Assignment: Produce the lines from the one containing "Viewport: 568px width, 561px" through the end of the material exactly as they appear, both ends included, and leave the pictures out.

Exercise input:
....................

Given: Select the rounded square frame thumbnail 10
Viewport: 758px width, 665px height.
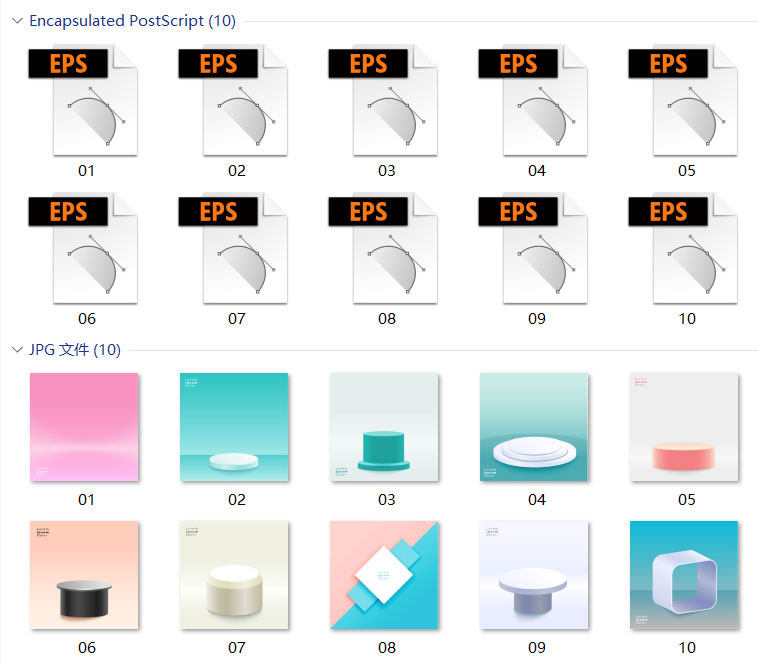Looking at the screenshot, I should [684, 575].
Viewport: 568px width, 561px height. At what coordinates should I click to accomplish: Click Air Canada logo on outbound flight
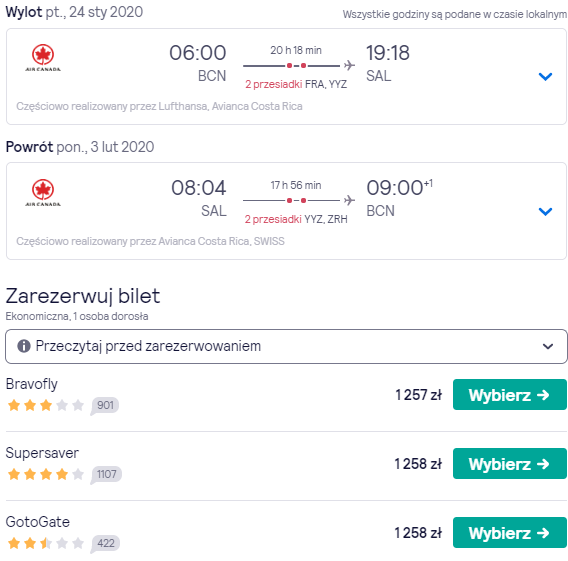click(x=43, y=58)
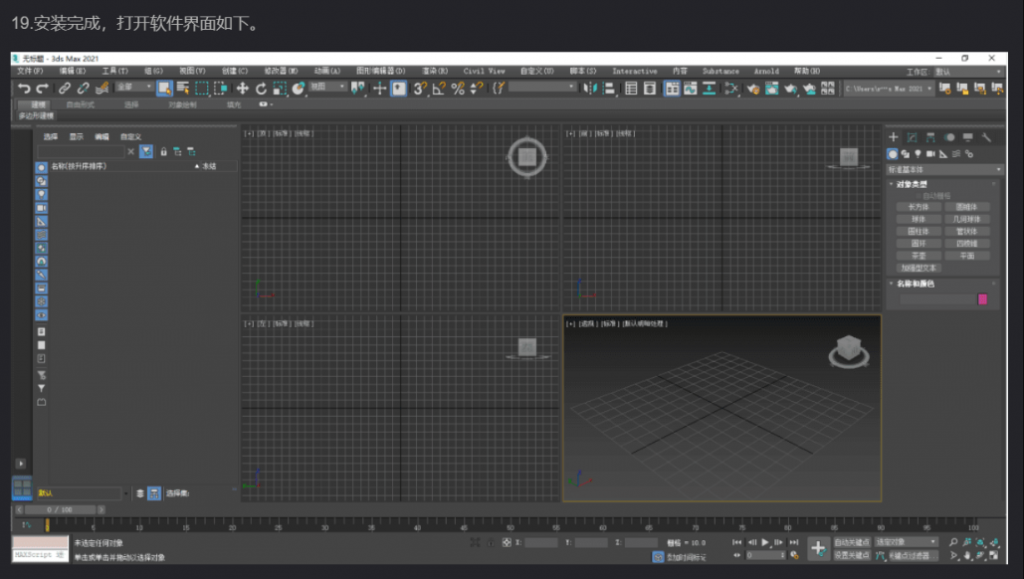1024x579 pixels.
Task: Click the Undo arrow in the main toolbar
Action: [x=25, y=89]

....................

Task answer:
Viewport: 568px width, 561px height. At what coordinates should I click to accomplish: Click Air Canada logo on outbound flight
click(x=43, y=58)
1024x579 pixels.
Task: Click the Undo arrow in the main toolbar
Action: [x=25, y=89]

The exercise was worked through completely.